▶ TEXT BLOCK:
* * * * *

Of the 25 samples with karyotypes analyzed, 10 had normal karyotypes (40%). When only normal karyotypes were analyzed, 50% presented the mutation in NPM1 gene and 40% FLT3-ITD mutation. The concurrent presence of both was diagnosed in 30% of the cases.
Among the 15 samples diagnosed with abnormal karyotype, 4 presented karyotypes with t(15;17) and one with the variant t(8;21), considered of good prognosis. Five samples presented karyotypes of unfavorable prognosis, t(3;3), t(6;9), del(7)(q21), 11q23 rearrangement and one complex. Five other cases considered of intermediate prognosis such as del(16)(q22), add(2)(q37), del(3)(p21), 5 trisomy and t(6;19) were also found.
Three cases of abnormal karyotypes also presented molecular alterations, two with t(15;17) and FLT3-ITD mutation, and one 5 trisomy with mutated FLT3-ITD and NPM1.
According to our study, of the 25 cases with karyotype study, 28% were classified as favorable prognosis, among which 8% had normal karyotype and mutated NPM1, and 20% had abnormal karyotype (16% t(15;17), and 4% t(8;21). Thirty-two percent were classified as intermediate-1, all with normal karyotype and 12% mutated NPM1 and FLT3-ITD, 4% FLT3-ITD and 16% wild for both mutations. The remaining cases, all with abnormal karyotype, were stratified as intermediate-2 (20%) and unfavorable (20%) (Figure 1).

* * * * *

▶ WORK INSTRUCTION: Continue the passage on karyotype and mutation findings in the samples, picking up after its last sentence.

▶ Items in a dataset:

* * * * *

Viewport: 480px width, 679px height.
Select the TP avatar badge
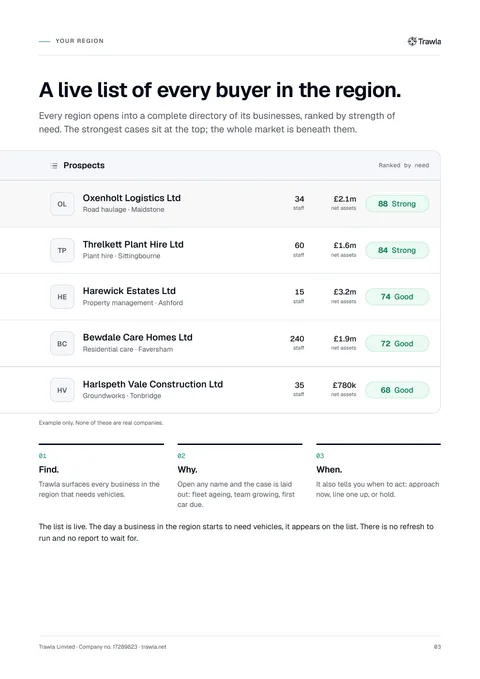tap(62, 250)
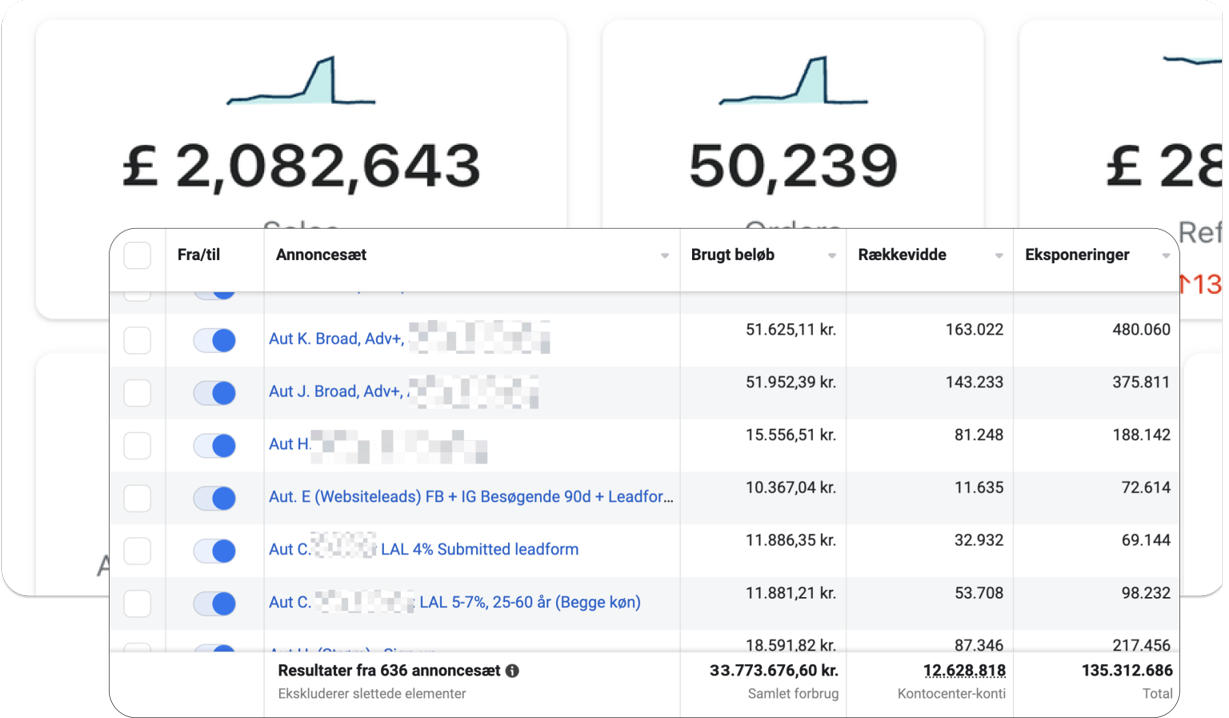Tick checkbox for LAL 5-7% row
Image resolution: width=1229 pixels, height=718 pixels.
pos(137,603)
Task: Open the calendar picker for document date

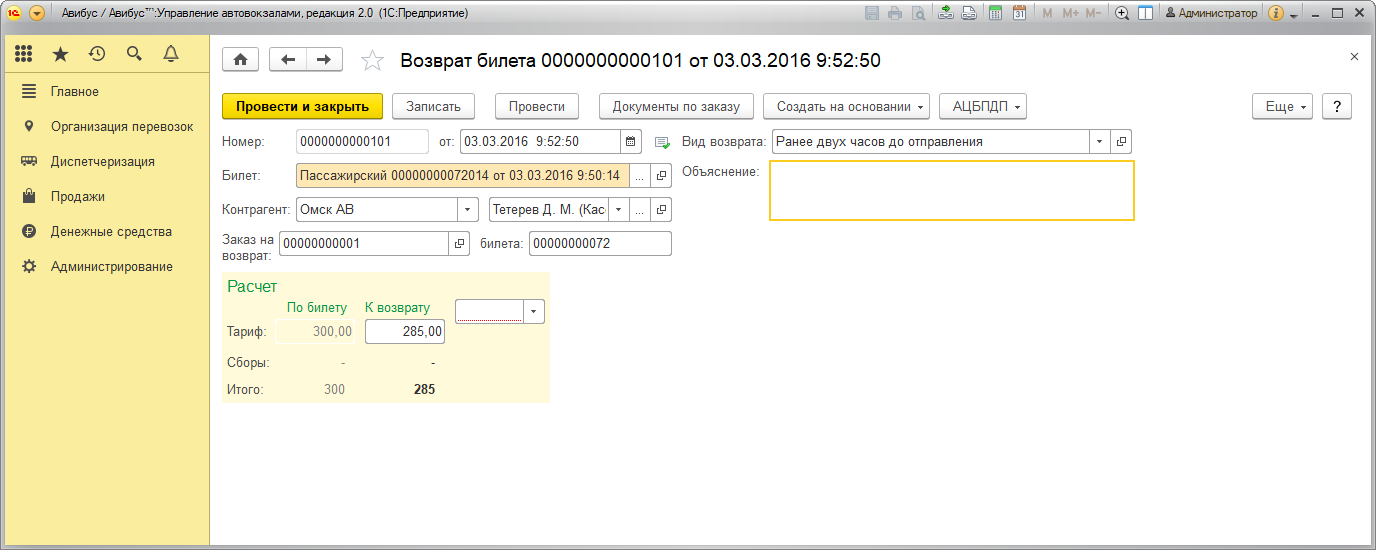Action: 630,141
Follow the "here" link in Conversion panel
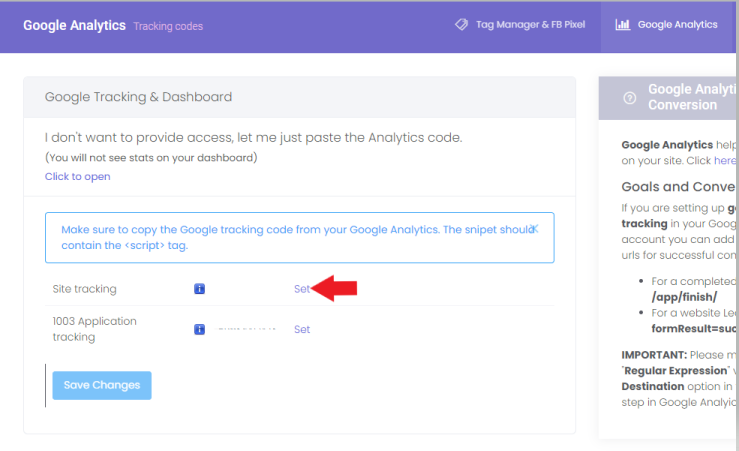The height and width of the screenshot is (451, 739). [724, 160]
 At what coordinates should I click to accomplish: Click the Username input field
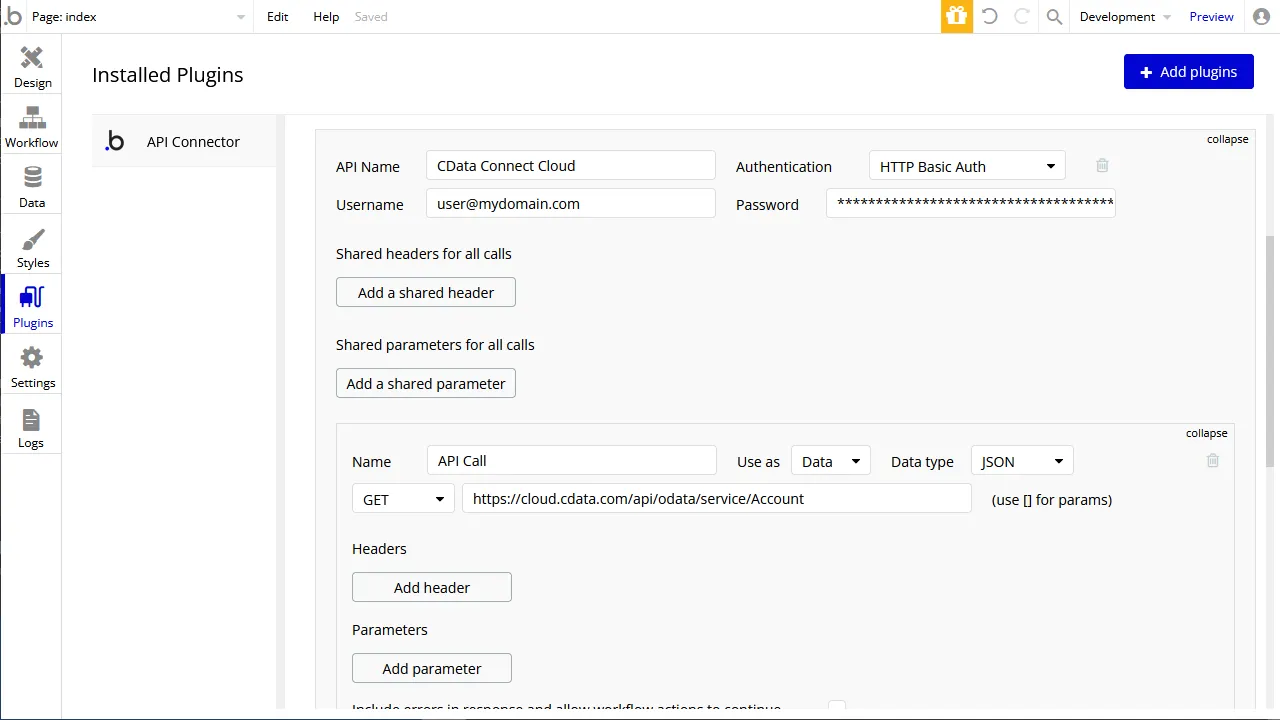[x=570, y=203]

* * * * *

▶ OUTPUT BELOW:
The immunophenotype study demonstrated that 18 cases (60%) expressed non-myeloid lineage-associated antigens: CD7 in 10 cases, CD56 in 5 cases and CD11b in 7 cases; in that, four cases having concurrence of CD7 and CD11b. The expression of CD56 was detected in 16.6% of AML cases and 20% of cases with FLT3 mutation.
The immunophenotype study of four cases with wildtype NPM1 and FLT3 mutation (2 with normal karyotype and 2 with no karyotype study) demonstrated, in two of them, absence of CD34 expression. Of the 6 cases with mutated NPM1 and FLT3-ITD genotype (3 with normal karyotype, 1 abnormal, 2 with no karyotype study), four had no expression of CD34. Only one of 4 cases of wildtype FLT3-ITD and NPM1 (1 with normal karyotype, 2 with t(15;17) and 1 with no karyotype study) had absent CD34 expression.
DISCUSSION
Although a small number of samples from AML patients was studied, the rates observed for FLT3 and NPM1 mutations were similar to those found in the literature, for all subtypes of AML, as well as for AML with normal karyotypes.
In a publication with a national series, a total of 43.7% in NPM1 mutations were observed in AML subtype with normal karyotype, a rate similar to the one observed in the present study ^{(18)}. The incidence of 33.3% FLT3-ITD mutation was slightly higher that reported by LucenaAraujo (23.6%), being found in the many subtypes of AML, including APL, these data being consonant to the international and national literature^{(18,19)}.
Mutation type TKD was not detected, corroborating the less prevalent finding of this mutation in Brazilian series when compared to American or European ones^{(18–20)}.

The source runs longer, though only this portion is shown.